**[Q1]Pearson correlation coefficient is a measure of the linear relationship between two variables. Suppose you have collected data on the amount of time students spend studying for an exam and their final exam scores. Calculate the Pearson correlation coefficient between these two variables and interpret the result.**

To calculate the Pearson correlation coefficient between the amount of time students spend studying and their final exam scores, you can use the following formula:

Pearson correlation coefficient (r) = (Σ((x - x̄)(y - ȳ))) / (n σx σy)
Where:

 - Σ denotes the sum of
 - x and y are the individual data points
 - x̄ and ȳ are the means of x and y
 - n is the number of data points
 - σx and σy are the standard deviations of x and y
 
 The result will be a number between -1 and 1.

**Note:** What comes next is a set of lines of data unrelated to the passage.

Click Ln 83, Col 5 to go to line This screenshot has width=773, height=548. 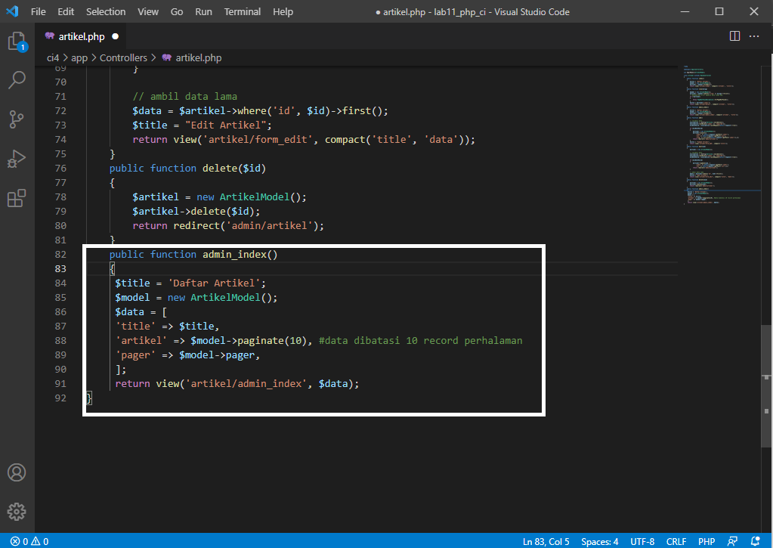pos(546,541)
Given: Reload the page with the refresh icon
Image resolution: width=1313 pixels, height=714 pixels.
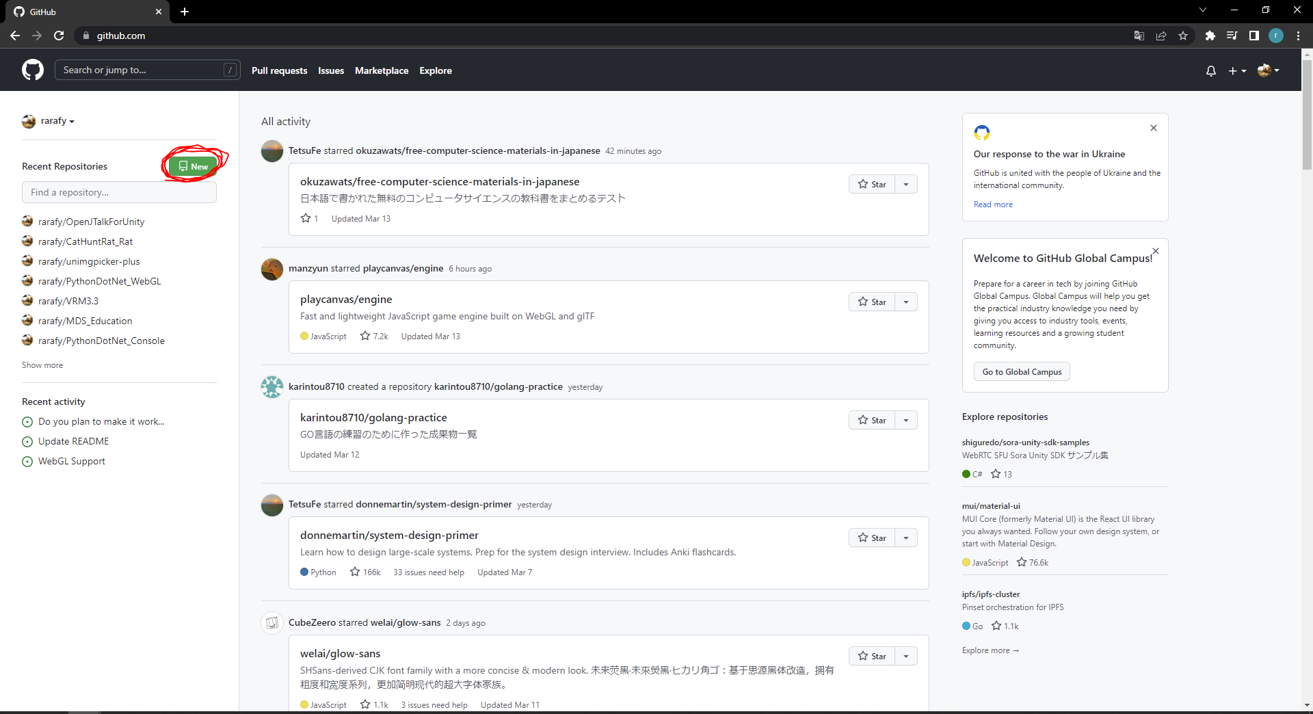Looking at the screenshot, I should [x=59, y=36].
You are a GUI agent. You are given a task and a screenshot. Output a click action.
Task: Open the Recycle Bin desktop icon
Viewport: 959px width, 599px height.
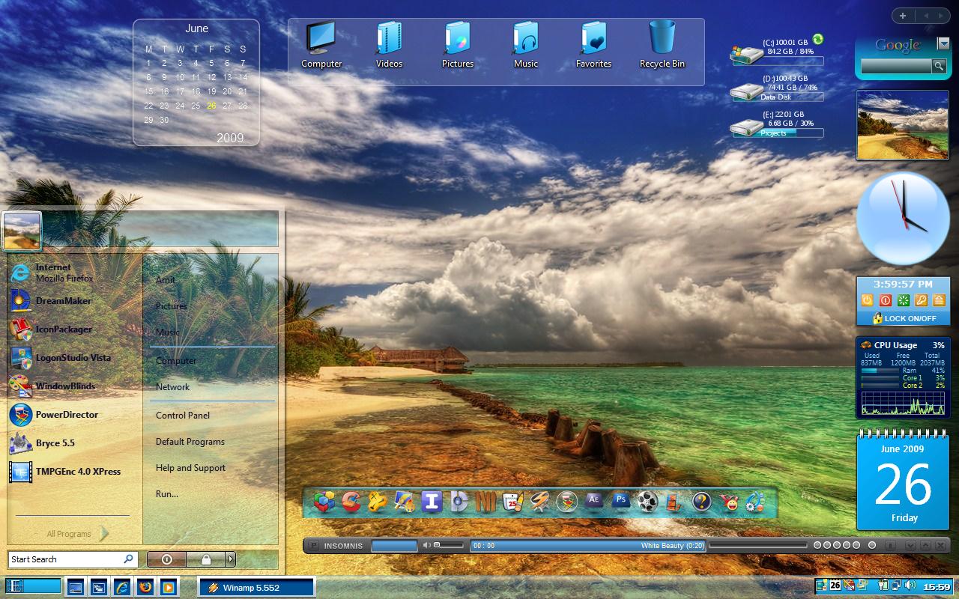(662, 44)
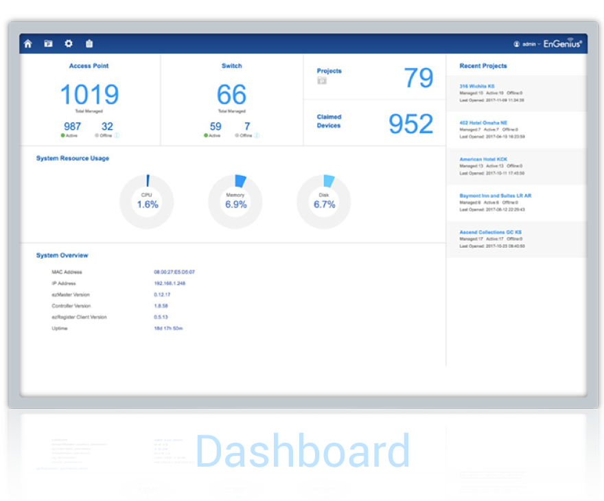604x501 pixels.
Task: Open the 316 Wichita KS project
Action: click(477, 86)
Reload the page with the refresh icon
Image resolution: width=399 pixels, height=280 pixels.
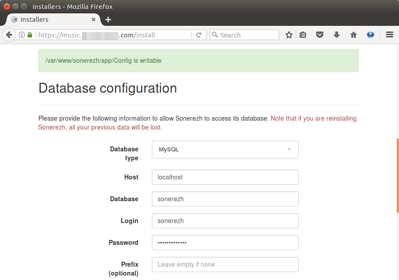199,35
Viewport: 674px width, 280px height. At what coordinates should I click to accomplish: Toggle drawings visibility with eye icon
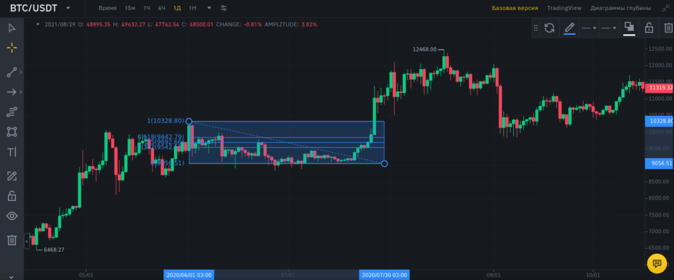(x=11, y=216)
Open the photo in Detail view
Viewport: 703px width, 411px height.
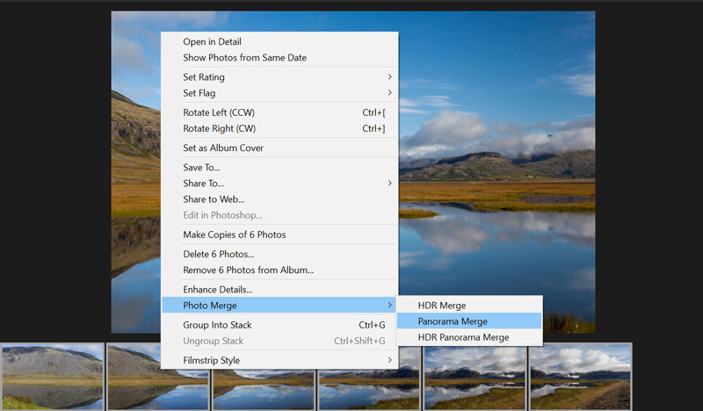(212, 42)
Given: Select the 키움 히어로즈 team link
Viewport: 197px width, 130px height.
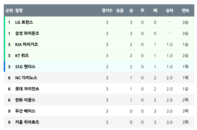Looking at the screenshot, I should point(27,122).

 - If r is close to 1, it means there's a strong positive linear relationship between study time and exam scores.
 - If r is close to -1, it means there's a strong negative linear relationship.
 - If r is close to 0, it means there's little to no linear relationship.

In [1]:
import pandas as pd
data = {
    'study_time':[3,2,1,8,6,0,5],
    'exam_score':[65,50,20,83,78,10,70]
}
data = pd.DataFrame(data)
data.corr(method='pearson')

Unnamed: 0,study_time,exam_score
study_time,1.0,0.920006
exam_score,0.920006,1.0


Here,you can see there is a strong positive correlation.

**[Q2]Spearman's rank correlation is a measure of the monotonic relationship between two variables. Suppose you have collected data on the amount of sleep individuals get each night and their overall job satisfaction level on a scale of 1 to 10. Calculate the Spearman's rank correlation between these two variables and interpret the result.**

To calculate the Spearman's rank correlation between the amount of sleep individuals get each night and their overall job satisfaction level, you can follow these steps:

  1)Rank the data for each variable separately, from lowest to highest.
  2)Calculate the differences in ranks for each pair of data points.
  3)Square each of these differences.
  4)Sum up all the squared differences.
  5)Use the formula:
  
 Spearman's rank correlation (ρ) = 1 - (6 Σ(d^2)) / (n (n^2 - 1))
  
Where:

 - Σ denotes the sum of 
 - d is the difference in ranks for each pair of data points
 - n is the number of data points
 
The result will be a number between -1 and 1.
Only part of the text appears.